Chan and Park received funding for their project through LDRD, which is a competitive solicitation process that features rigorous management and external peer review.
Vivian Sullivan, LDRD program manager at Argonne, said the lab is currently funding 115 experiments with LDRD funds, with awards ranging from $8,000 to more than a million dollars.
LDRD funding is available at all of the national laboratories in varying amounts. Program funds are collected from every grant or competitive award that the national labs receive.
“LDRD funding is critical for Argonne and the DOE complex as a whole,” said Sullivan. “Without that freedom to explore, we would end up stagnating and lose our ability to do cutting-edge science.”
The Center for Nanoscale Materials is a DOE Office of Science User Facility.
Argonne National Laboratory seeks solutions to pressing national problems in science and technology. The nation’s first national laboratory, Argonne conducts leading-edge basic and applied scientific research in virtually every scientific discipline.
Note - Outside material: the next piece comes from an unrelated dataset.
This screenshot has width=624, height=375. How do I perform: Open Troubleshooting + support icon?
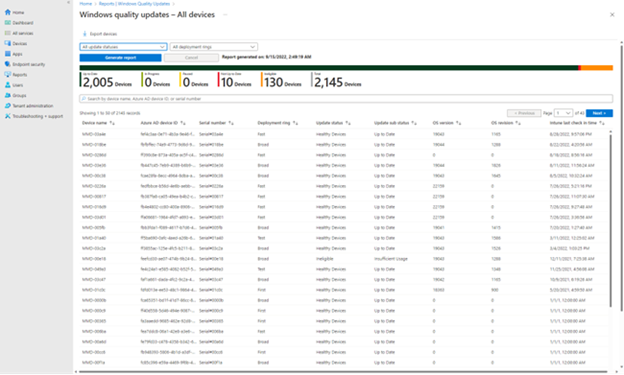8,116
Argonne researchers work closely with researchers from hundreds of companies, universities, and federal, state and municipal agencies to help them solve their specific problems, advance America’s scientific leadership and prepare the nation for a better future. With employees from more than 60 nations, Argonne is managed by UChicago Argonne, LLC for the U.S. Department of Energy’s Office of Science.
The U.S. Department of Energy’s Office of Science is the single largest supporter of basic research in the physical sciences in the United States and is working to address some of the most pressing challenges of our time. For more information, visit the Office of Science website.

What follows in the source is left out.